10. In support of his contention Mr. De refers to a decision of this Court in the case of Sarat Chandra Chattopadhyaya vs. Ganga Charan Chakravarty reported in 43 C.W.N. 181. It was held in the aforesaid decision that a partition for convenience of possession by itself cannot stand in the way of a decree for partition in a suit so long as it is not found that it was in conformity with the shares of the respective parties. It is urged by Mr. De that the agreement by and between the co-sharers was arrived at for the sake of effecting partition taking into consideration the convenience of the parties. But such agreement cannot stand in the way of effecting and dividing the suit property as per 1/5th share of the parties as declared in the preliminary decree. On this point, he also refers to a decision of the Hon'ble Supreme Court in the case of Shub Karan Bubna alias Shub Karan Prasad Bubna vs. Sita Saran Bubna and others, (2009) 9 SCC 689. It was held by the Hon'ble Supreme Court therein that after passing of preliminary decree in a partition suit, unless there is an agreement between the parties as to the manner of division, it is the duty of Court to ensure that the matter is referred to the Collector or a Commissioner for consequential division by metes and bounds which would be subject matter of final decree. Thus, an application for final decree in partition suit is an application in a pending suit. According to Mr. De, a partition suit does not come to an end after passing of preliminary decree and the suit is held to be pending till final decree effecting partition by metes and bounds is passed.
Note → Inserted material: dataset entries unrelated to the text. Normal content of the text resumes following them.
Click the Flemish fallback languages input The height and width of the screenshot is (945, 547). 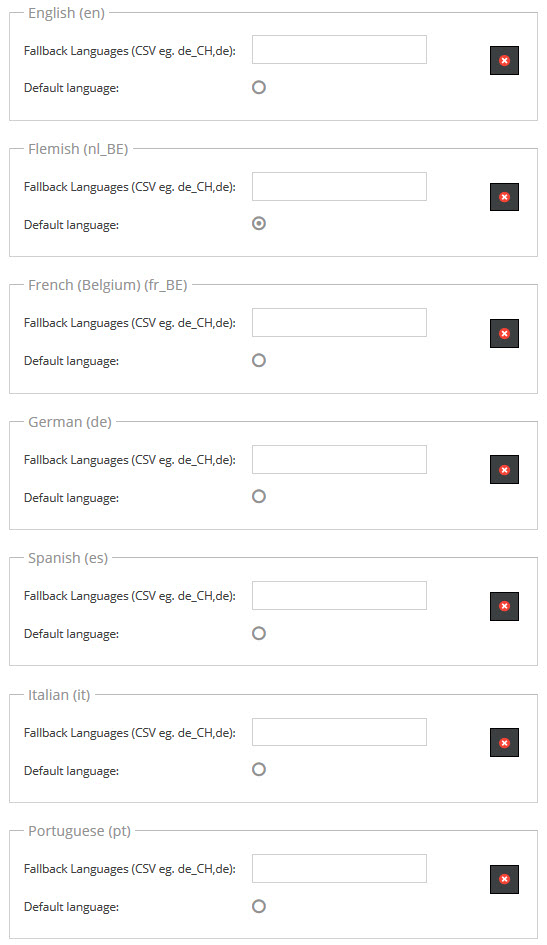point(339,186)
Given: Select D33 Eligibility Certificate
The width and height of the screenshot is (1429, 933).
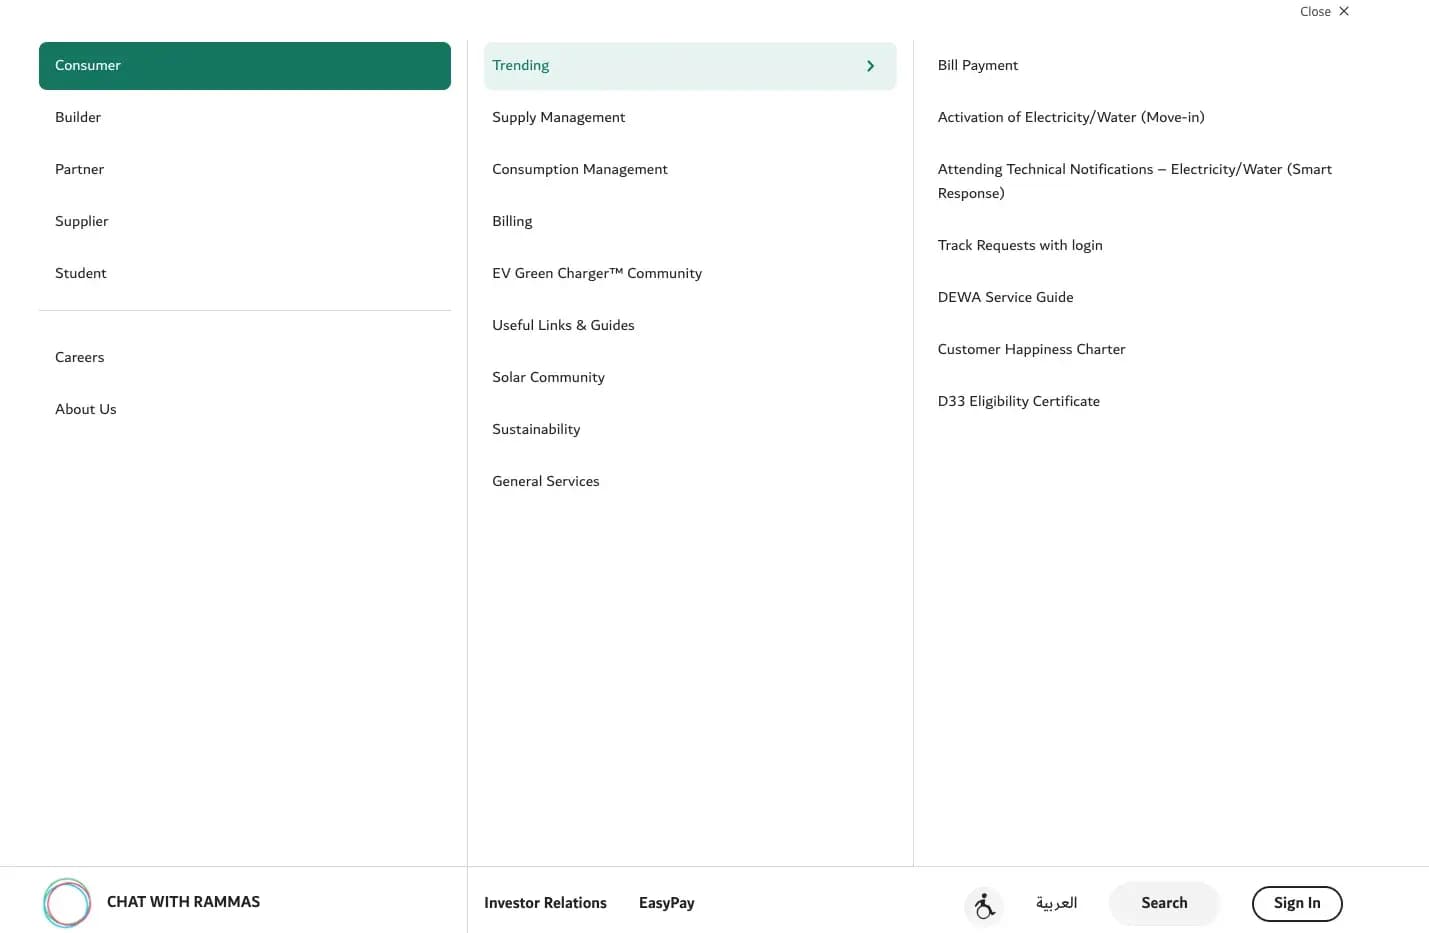Looking at the screenshot, I should tap(1018, 402).
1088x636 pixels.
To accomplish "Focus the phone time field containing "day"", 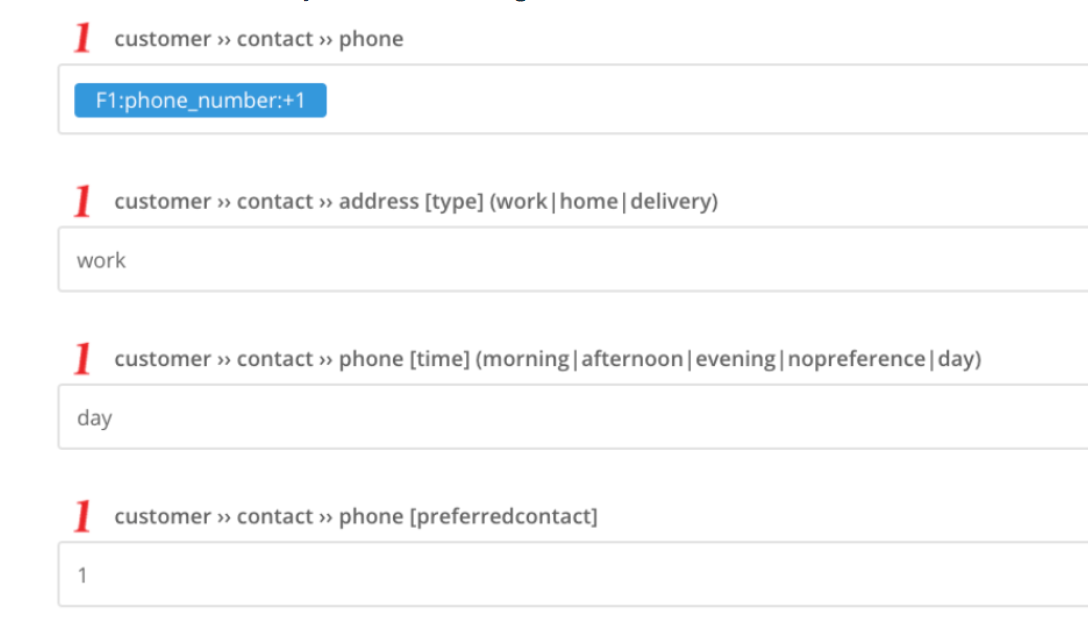I will click(573, 417).
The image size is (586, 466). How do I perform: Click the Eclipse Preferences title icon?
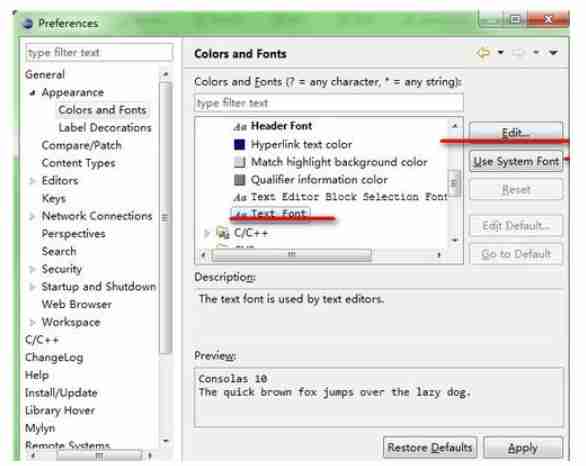(x=27, y=24)
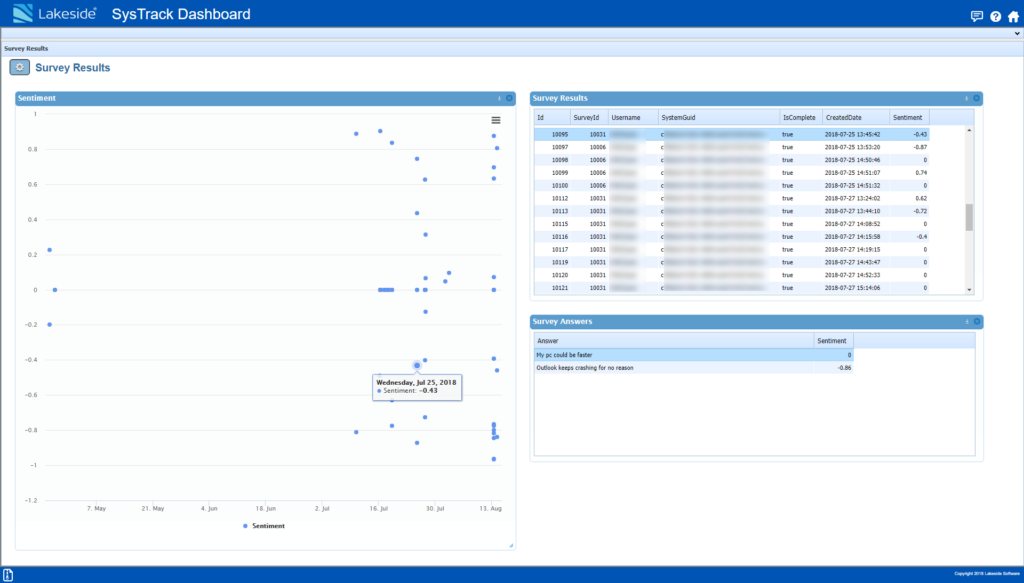Expand the Sentiment panel options icon
This screenshot has width=1024, height=583.
tap(499, 97)
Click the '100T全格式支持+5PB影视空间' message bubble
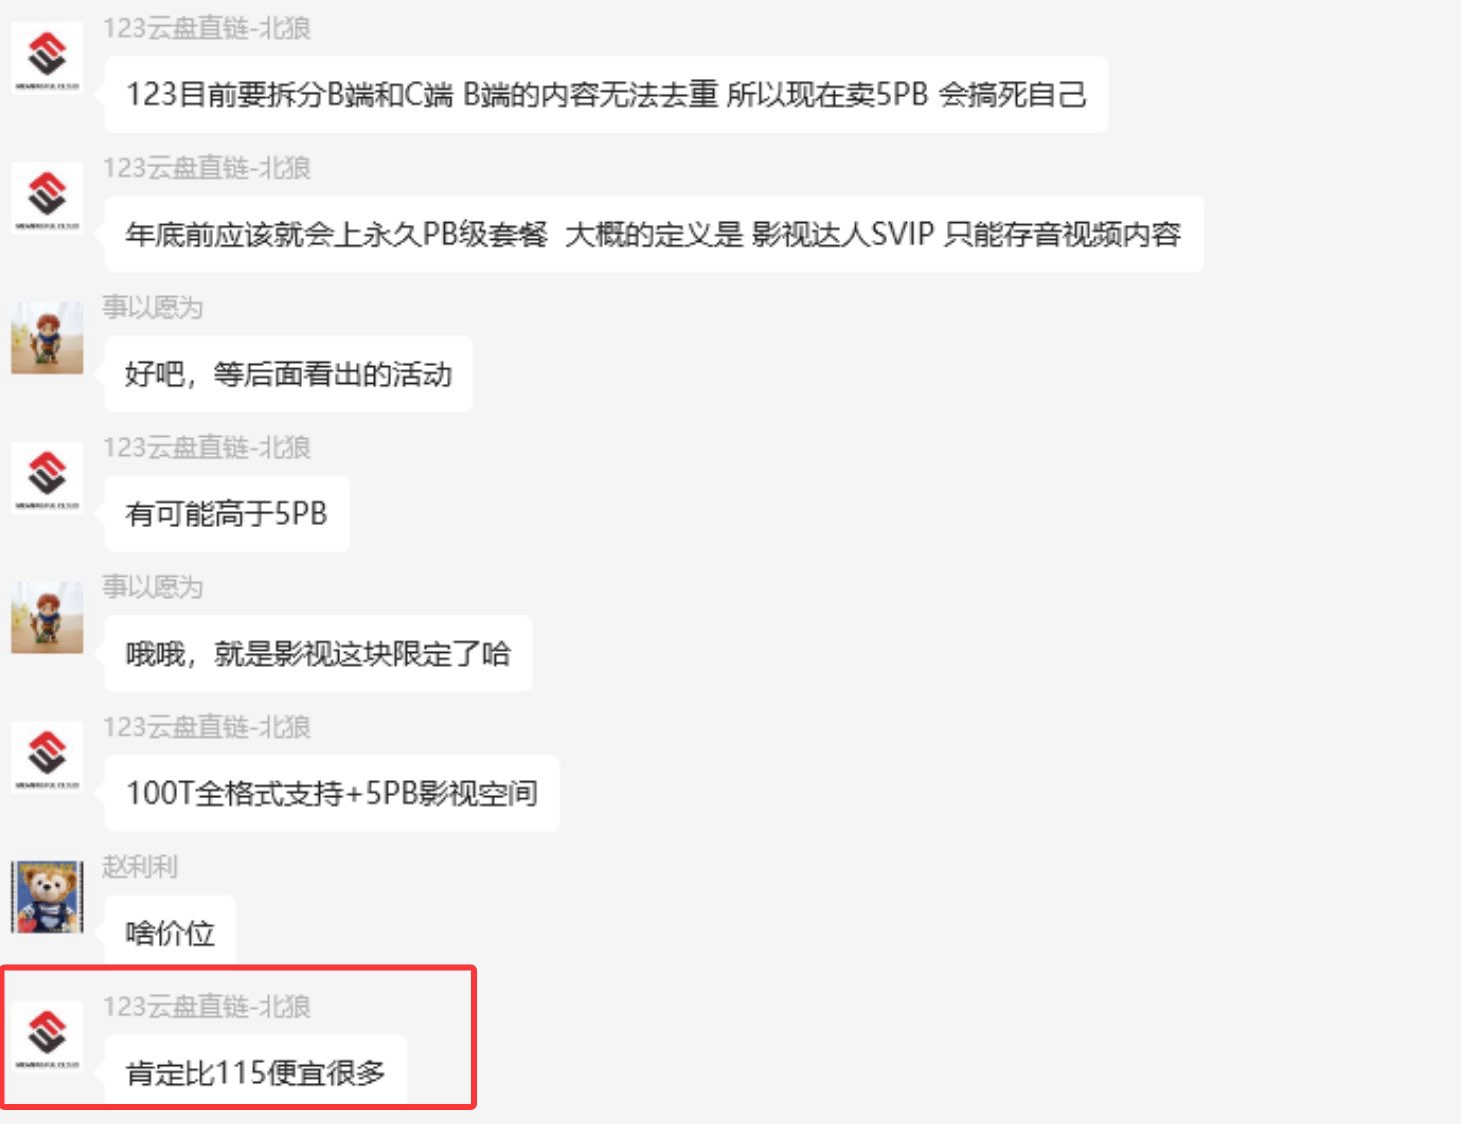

11. Mr. De also relies upon the following decisions of the Hon'ble Supreme Court in support of his argument:-
i) Dhurandhar Prasad Singh vs. Jai Prakash University and others, (2001) 6 SCC 534.
ii) Urban Improvement Trust, Jodhpur vs. Gokul Narain (dead) By LRS. and another, (1996) 4 SCC 178.
iii) Hasham Abbas Sayyad vs. Usman Abbas Sayyad and Others, (2007) 2 SCC 355.
iv) A. Jithendernath vs. Jubilee Hills Coop. House Building Society and Another, (2006) 10 SCC 96.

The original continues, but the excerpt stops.